Part of the tension of sexual tension comes from the difference between what the parties feel and what they reveal. This produces a series of practices, such as verbal sparring, disagreement, flirtation, and touching, that the parties and witnesses to the tension translate as sexual interest. The parties themselves often deny this tension for a period of time, as the sexual tension produced by not identifying the interest as sexual is often pleasurable. Another part of the tension of sexual tension is whether or when sexual interest will become overt. In this context tension refers to the sense that a state of affairs is stretched to the limit; that an apparent balance will soon explode. Sexual tension exists as parties wait to see how long it will take for what appears to be calm disinterest to become violent passion.
Sexual tension may comprise the first stages of a sexual relation, provide pleasure in an indefinite extension, or remain permanently unresolved.
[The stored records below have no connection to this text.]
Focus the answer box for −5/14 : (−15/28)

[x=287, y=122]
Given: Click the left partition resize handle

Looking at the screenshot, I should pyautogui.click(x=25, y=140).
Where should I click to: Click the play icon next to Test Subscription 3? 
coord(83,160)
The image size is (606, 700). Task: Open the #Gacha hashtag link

Outward manifestations of sexual tension may assume various forms, from one person ignoring the other, to longing glances from afar, to friendly flirtation, to arguments and hostility. As noted previously many of these expressions of sexual tension are familiar clues to the incipient romance of characters in novels, plays, and films. The way that characters look at one another is one cue for sexual tension in film; disagreement and annoyance often foreshadows intimate involvement.
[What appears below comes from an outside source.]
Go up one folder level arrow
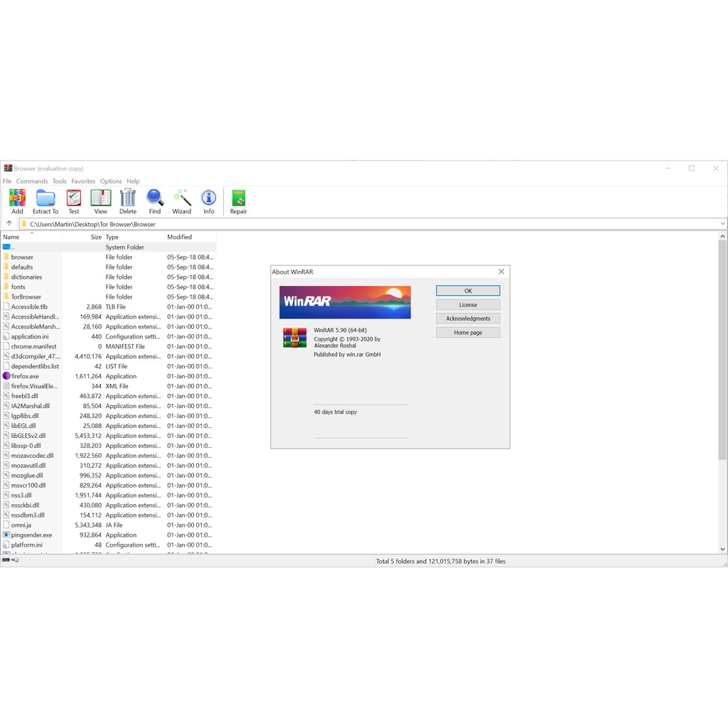This screenshot has width=728, height=728. (x=9, y=224)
Sexual tension is often palpable both to the parties involved and to those around them. The feeling of tension perceived by others may be the result of the parties' communicating excitement through agitation, excessive talking or movement, paying persistent or obsessive attention to the other person while denying an interest, and engaging in unnecessary or illogical behaviors designed to enable contact. In addition, both parties and witnesses may pick up even more subtle physiological and chemical clues, such as pheromones, adrenalin, and general agitation and nervousness.
Generally in Europe and North America the accepted course of sexual relations involves an initial period of sexual tension, during which flirtation and delayed physical contact increase desire and intensify sexual feelings when they are eventually released. This first stage, however, need not be acted upon, particularly if one of the parties is in a position of disadvantage, as happens in relations between students and teachers, or in the case of good friends who prefer not to alter their friendship by becoming sexually intimate.
see also Foreplay.
BIBLIOGRAPHY
Givens, David. 2006. Love Signals: A Practical Field Guide to the Body Language of Courtship. New York: St. Martin's Press.
Lloyd-Elliot, Martin. 1996. Secrets of Sexual Body Language. Berkeley, CA: Ulysses Press.